Officers are usually probing for details about a crime, and if the matter is serious, you might be better off letting a lawyer handle your side of the dialogue. In any case, a time of emergency or emotional distress is hardly the best time to build a relationship with law enforcement.
That’s why the Smithfield Police Department has started an informal get-together, “Coffee with a Cop,” to give residents a chance to discuss their concerns and get to know the personalities behind the badges.
The latest event was held Feb. 27 at McDonald’s on West Market Street, and organizer Sgt. Brian O'Branovich said he plans to schedule “Coffee with a Cop” events every three months at restaurants around town. At McDonald’s, O’Branovich carried around a fresh pot and made sure the coffee kept flowing for patrons.
“It’s just an opportunity to see law enforcement in a positive light,” he said. “There’s no agenda; it’s an open forum. If you just want to meet the chief or meet a police officer, this is the opportunity.”
“Coffee with a Cop” is a nationwide program supported by the U.S. Justice Department’s Office of Community Oriented Policing Services. The Hawthorne Police Department in California came up with the concept in 2012, and since then, local departments have held events in more than 175 cities and towns in 36 states.
Although the focus is on getting to know people, O’Branovich said it’s also a good time for people to share their concerns with the police. In one instance, he said, a woman provided helpful tips about people who had been frequenting a drug house in her neighborhood that Smithfield police had been watching.
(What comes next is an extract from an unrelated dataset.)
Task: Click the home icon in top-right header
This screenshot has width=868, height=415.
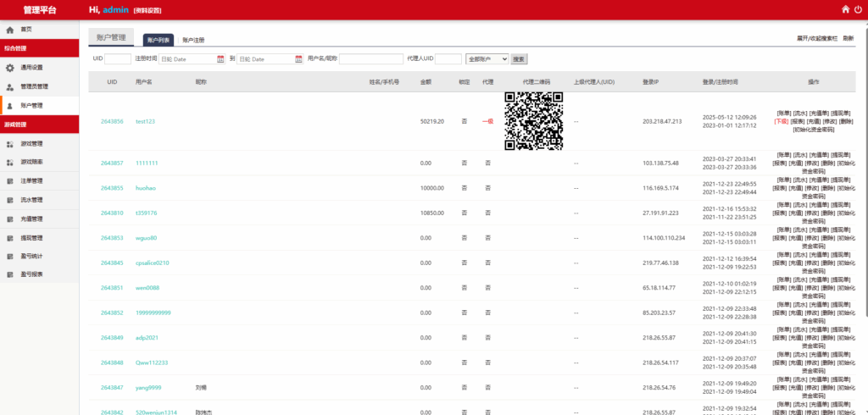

“She was able to provide us with more information to be able to make arrests, or to be able to watch the house,” O’Branovich said.
The West Smithfield McDonald’s was eager to support the initiative by providing space and even donating the coffee, said Annette Atkinson, marketing director for F&D Huebner, which owns 13 area McDonald’s. Atkinson said she thought Coffee with a Cop was a wonderful concept.
“A lot of times residents in the community don’t know what type of avenues are available to express their concerns or even express their gratitude, and this gives them one,” she said.
John Feeney and Peter Aspesi, both of Smithfield come to McDonald’s for breakfast once a week, and they were pleasantly surprised by the opportunity to talk to law enforcement and drink some free coffee.
Feeney said he thought it was a great outreach program for the police department. “It’s awful good of them to come out,” he said. “I’ve never seen it done before, so I appreciate it.”